* BEGIN *

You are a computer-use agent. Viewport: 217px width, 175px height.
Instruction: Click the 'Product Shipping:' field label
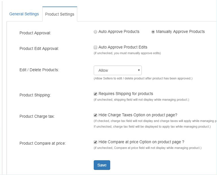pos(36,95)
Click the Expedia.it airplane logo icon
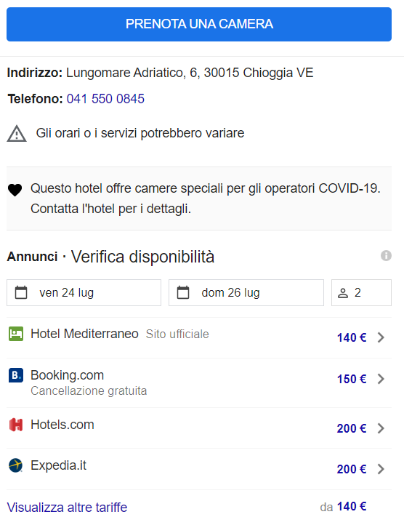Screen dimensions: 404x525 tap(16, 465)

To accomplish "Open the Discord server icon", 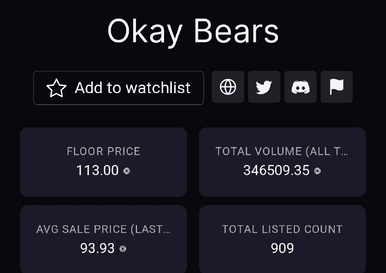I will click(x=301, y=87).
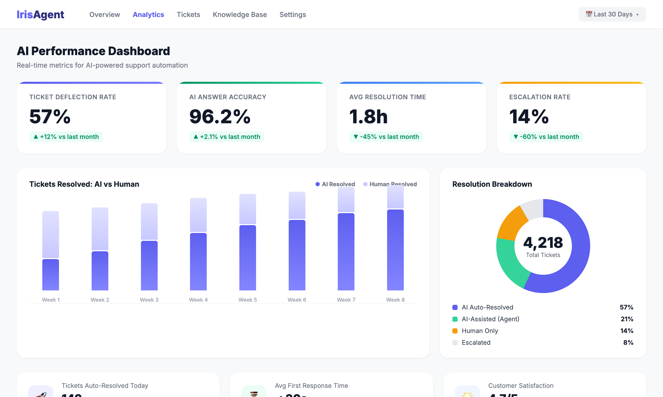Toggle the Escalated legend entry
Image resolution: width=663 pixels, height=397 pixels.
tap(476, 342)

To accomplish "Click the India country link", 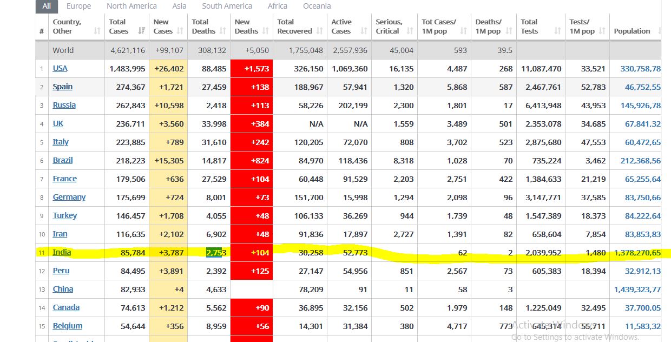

* END *
* BEGIN *

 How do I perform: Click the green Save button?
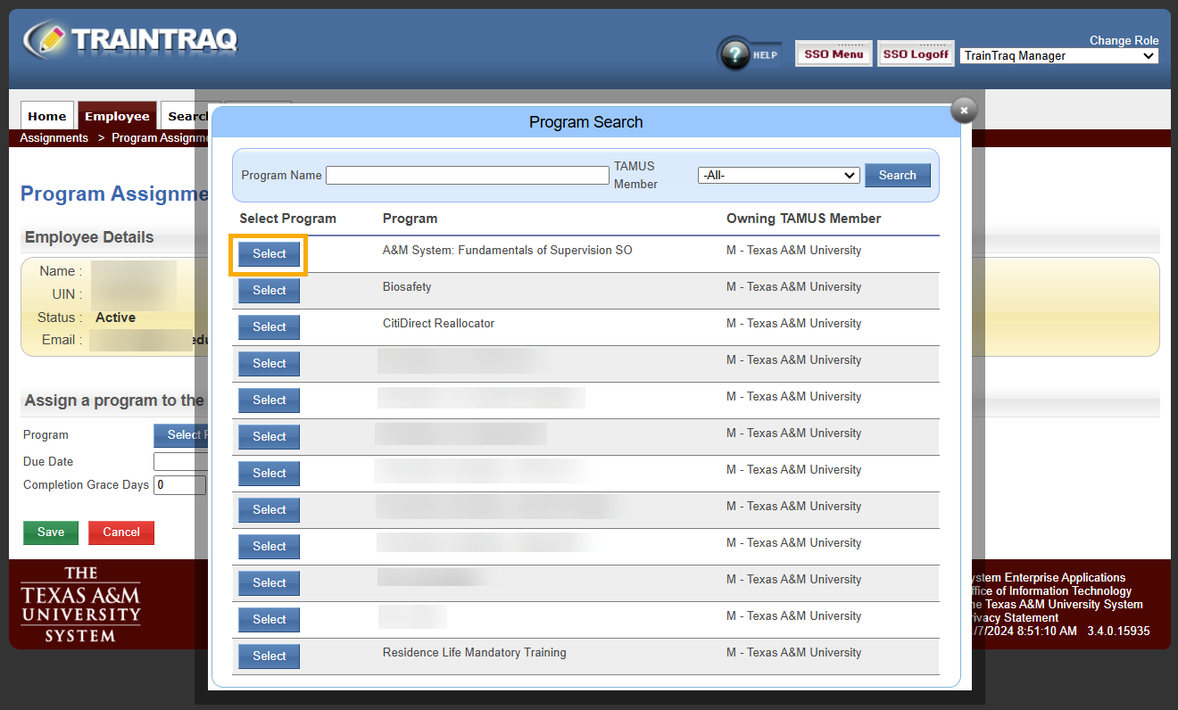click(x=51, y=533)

* END *

◆ AIM: Arrange the records from the line with "You are a computer-use" to the line with "Screen dimensions: 404x525 tap(16, 465)" as a two-column CSV with the columns request and answer. Give one row per record, put each value in a single quoted field with line breaks replaced by spaces, and leave the pictures out.

◆ TASK ANSWER:
request,answer
"You are a computer-use agent. Viewport: 217px width, 175px height. Instruction: Click the 'Product Shipping:' field label","pos(36,95)"
"Click the Expedia.it airplane logo icon","Screen dimensions: 404x525 tap(16, 465)"